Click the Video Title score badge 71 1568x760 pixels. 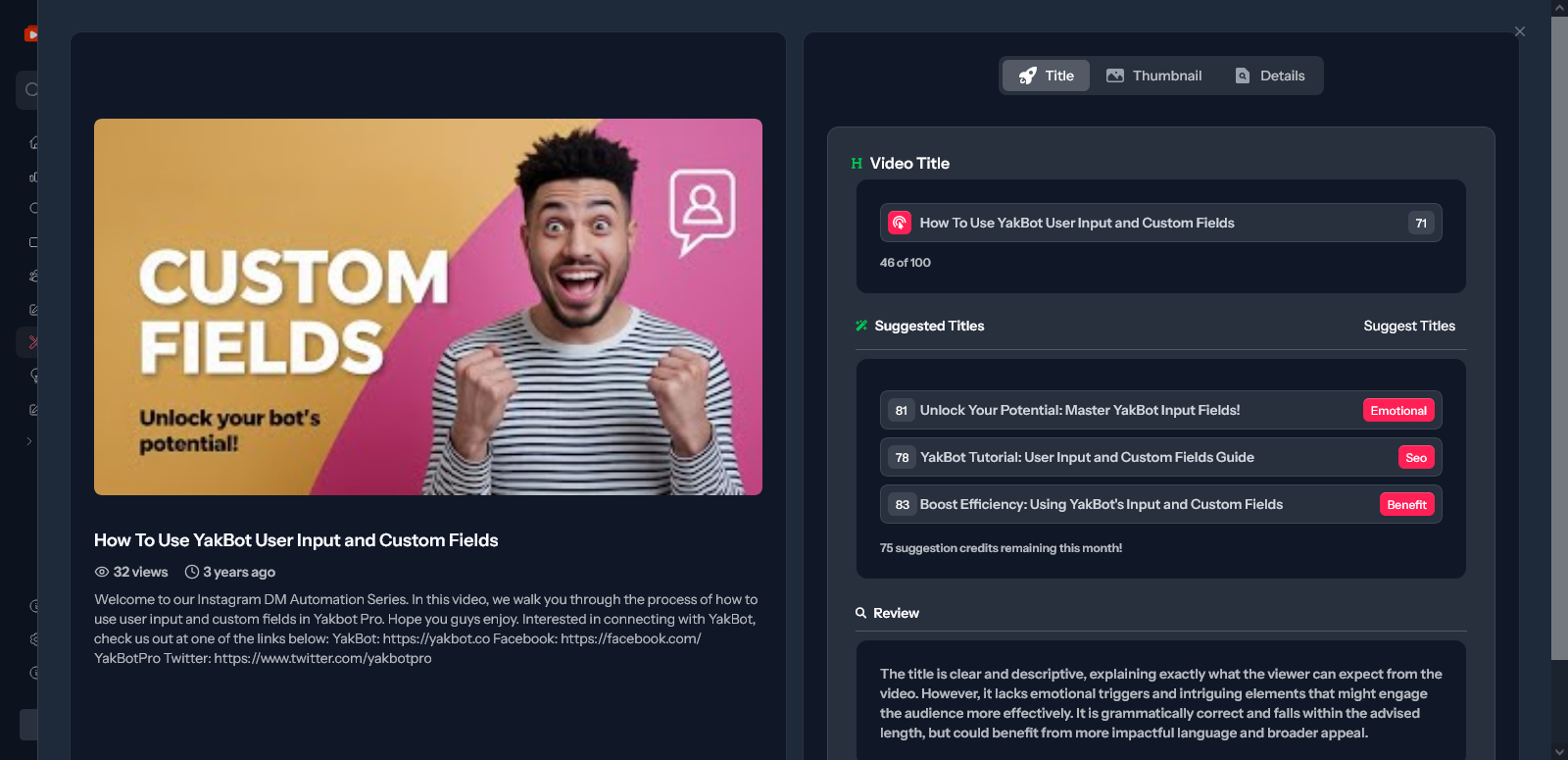(1421, 223)
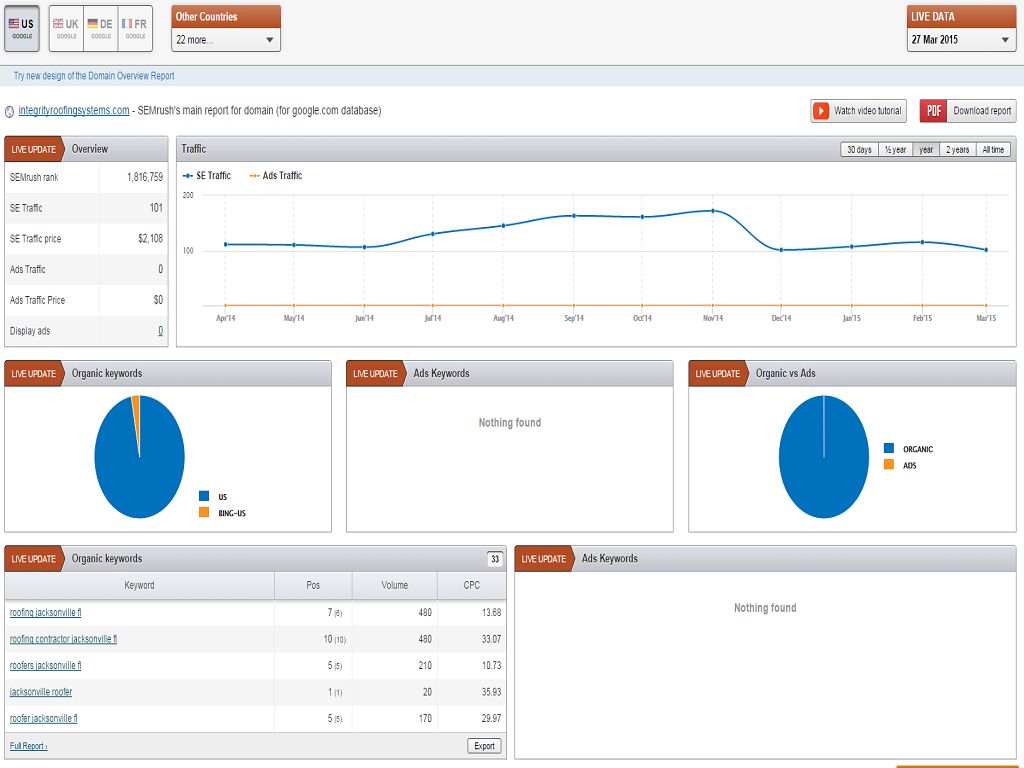Viewport: 1024px width, 768px height.
Task: Switch to FR Google database flag
Action: 134,28
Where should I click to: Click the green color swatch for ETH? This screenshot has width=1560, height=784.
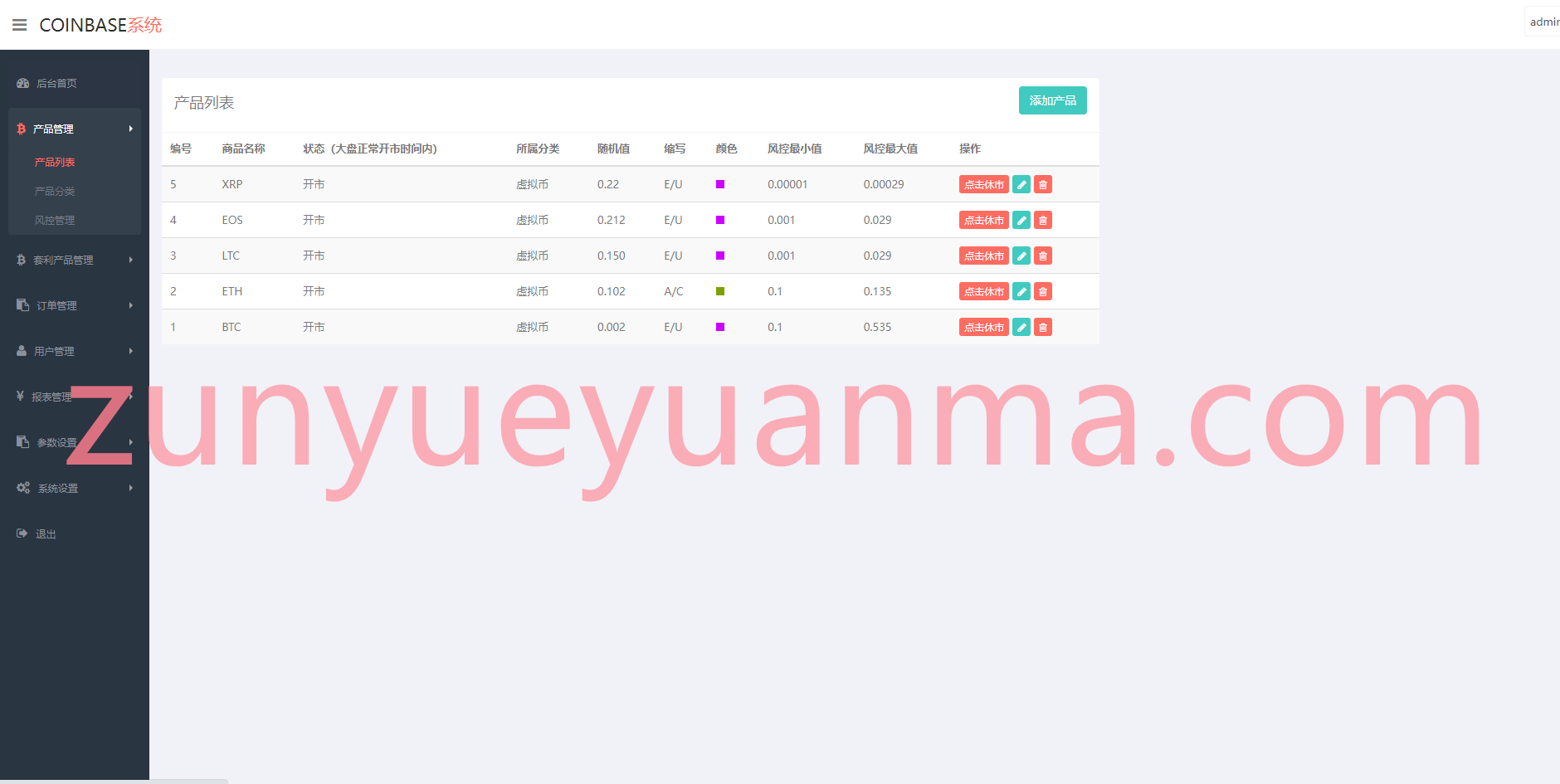[720, 291]
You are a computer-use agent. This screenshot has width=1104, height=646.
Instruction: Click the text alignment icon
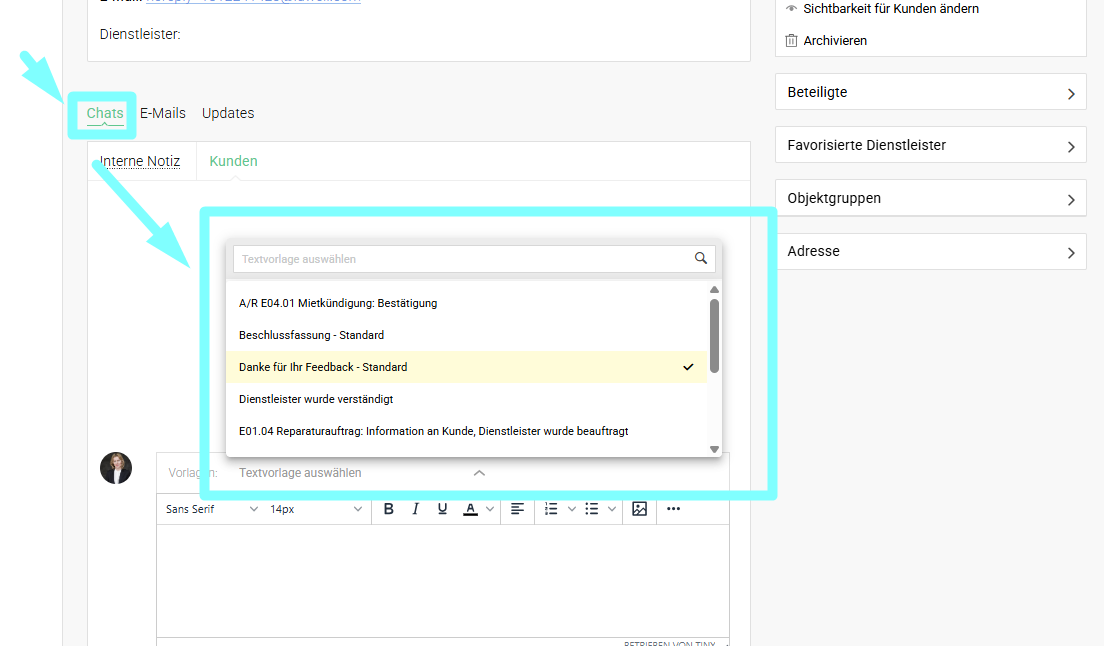coord(517,509)
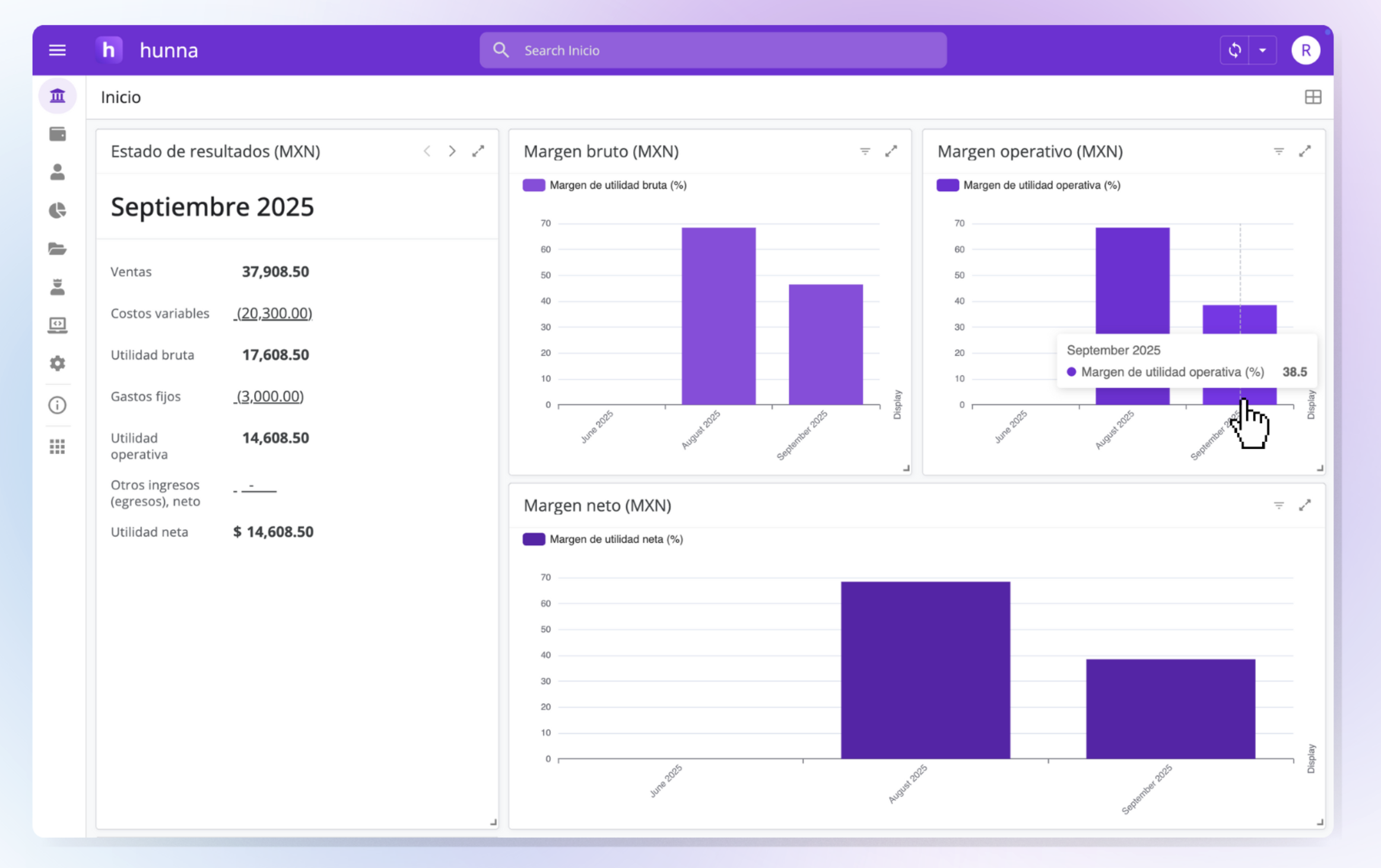The width and height of the screenshot is (1381, 868).
Task: Toggle Margen de utilidad neta legend series
Action: click(603, 539)
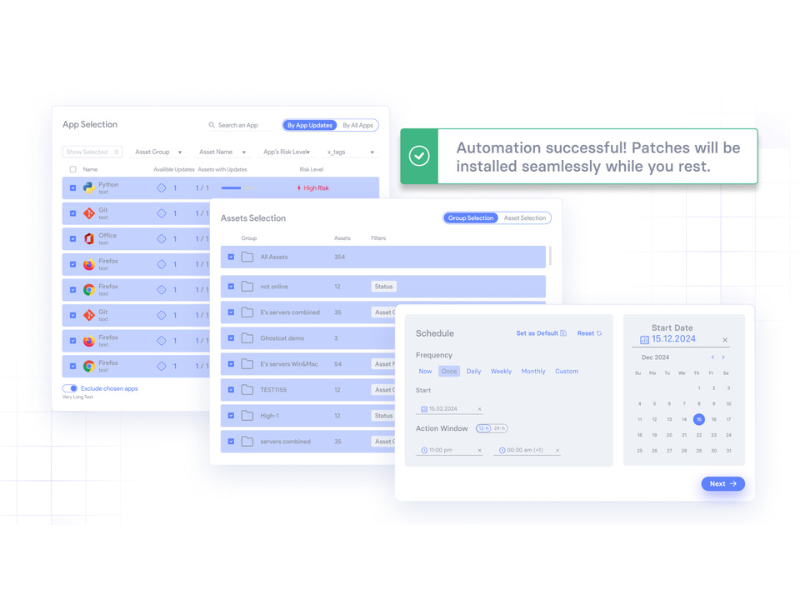This screenshot has height=600, width=800.
Task: Click the green success checkmark icon
Action: pyautogui.click(x=420, y=156)

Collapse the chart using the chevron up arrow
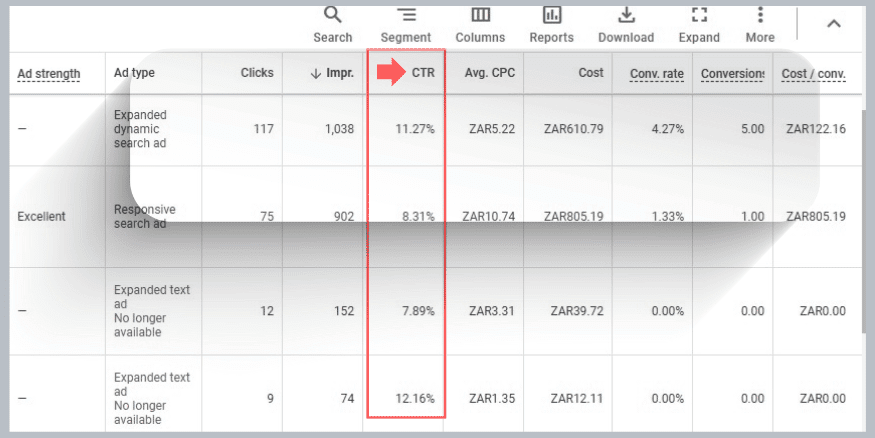833,24
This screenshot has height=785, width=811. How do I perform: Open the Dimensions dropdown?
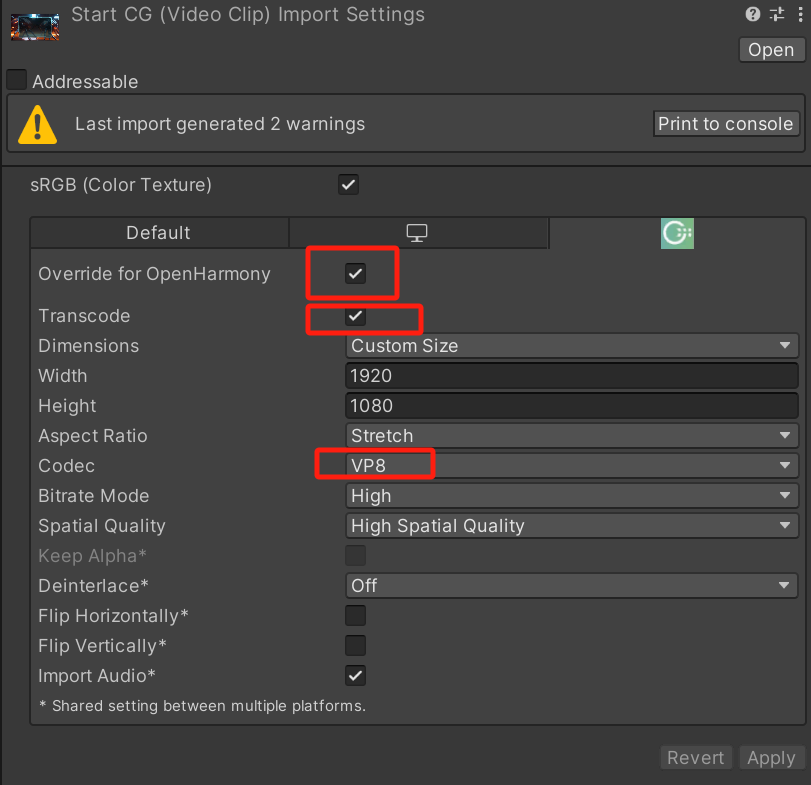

--------------------------------------------------

PROBLEM DETAILS. Reproduce the rows word for word, starting at the line that contains "Collapse the chart using the chevron up arrow" and continuing through the last of the rows. Leave the pictures out.

RESPONSE TO THIS TASK.
Collapse the chart using the chevron up arrow
833,24
This screenshot has height=785, width=811. How do I perform: Open the Dimensions dropdown?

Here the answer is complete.